How many numbers between 0 and one million can be formed using 0, 7 and 8?
Answers
1 million = 1000000.
So, we have to consider up to 6 digit numbers.
For generalization, we consider all less than 6 digit numbers as six-digit numbers with ‘0’ as their beginning digit(s).

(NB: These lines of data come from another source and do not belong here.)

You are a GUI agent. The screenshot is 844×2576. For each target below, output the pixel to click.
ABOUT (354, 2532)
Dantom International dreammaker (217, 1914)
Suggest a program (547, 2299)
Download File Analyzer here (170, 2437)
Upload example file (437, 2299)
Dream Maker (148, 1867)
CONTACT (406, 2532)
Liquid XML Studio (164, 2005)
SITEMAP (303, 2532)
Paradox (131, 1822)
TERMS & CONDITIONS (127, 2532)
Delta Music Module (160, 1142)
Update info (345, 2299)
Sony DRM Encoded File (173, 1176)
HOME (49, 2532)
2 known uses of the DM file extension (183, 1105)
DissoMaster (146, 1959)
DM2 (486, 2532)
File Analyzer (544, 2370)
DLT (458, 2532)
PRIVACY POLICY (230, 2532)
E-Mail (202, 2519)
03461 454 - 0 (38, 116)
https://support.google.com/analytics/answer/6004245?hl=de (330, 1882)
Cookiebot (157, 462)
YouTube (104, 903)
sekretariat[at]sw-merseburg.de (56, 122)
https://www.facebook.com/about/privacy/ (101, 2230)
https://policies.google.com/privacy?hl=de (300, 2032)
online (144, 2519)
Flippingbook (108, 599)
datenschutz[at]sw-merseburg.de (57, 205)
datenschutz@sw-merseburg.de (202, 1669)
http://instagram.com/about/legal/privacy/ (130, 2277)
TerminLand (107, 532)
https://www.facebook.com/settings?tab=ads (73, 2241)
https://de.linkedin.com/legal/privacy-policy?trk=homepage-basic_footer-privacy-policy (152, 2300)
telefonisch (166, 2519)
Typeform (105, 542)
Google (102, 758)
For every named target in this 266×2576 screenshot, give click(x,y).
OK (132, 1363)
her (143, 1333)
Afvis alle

All six digits same: (3C1)*(6C6) = 3
Five digits same: (3C1)*(2C1)*[(6!) / {(5!)*(1!)}] = 36
Four digits same and remaining two digits using the others apiece:
(3C1)*(2C2)*[(6!) / {(4!)*(1!)*(1!)}] = 90
Four digits same and remaining two digits using the anyone from the remaining two twice: (3C1)*(2C1)*[(6!) / {(4!)*(2!)}] = 180
Three digits same and remaining three digits using anyone from the remaining two twice: (3C1)*(2C1)*(1C1)*[(6!) / {(3!)*(2!)*(1!)}] = 360
Using any two digits thrice each = (3C2)*[(6!) / {(3!)*(3!)}] = 60.
So, total ‘generalized’ 6-digit numbers can be formed using 0, 7 and 8
= (3+36+90+180+360+60) = 729.
But, these group of numbers include ‘000000’, which being equal to 0, can’t be considered for this question.
So, total numbers can be formed greater than 0 and less than a million using 0, 7 and 8 = 729 - 1 = 728.
Also, there is an easier method for this problem.
This time too, we’ve to consider ‘generalized’ 6-digit numbers. Here for filling any particular digit’s place, we have 3 options.
So, total ‘generalized’ 6-digit numbers can be formed using 0, 7 and 8
= (3^6) = 729.
But, these group of ‘generalized’ 6-digit numbers include ‘000000’, which being equal to 0, can’t be considered for this question.
So, total numbers can be formed greater than 0 and less than a million using 0, 7 and 8 = 729 - 1 = 728.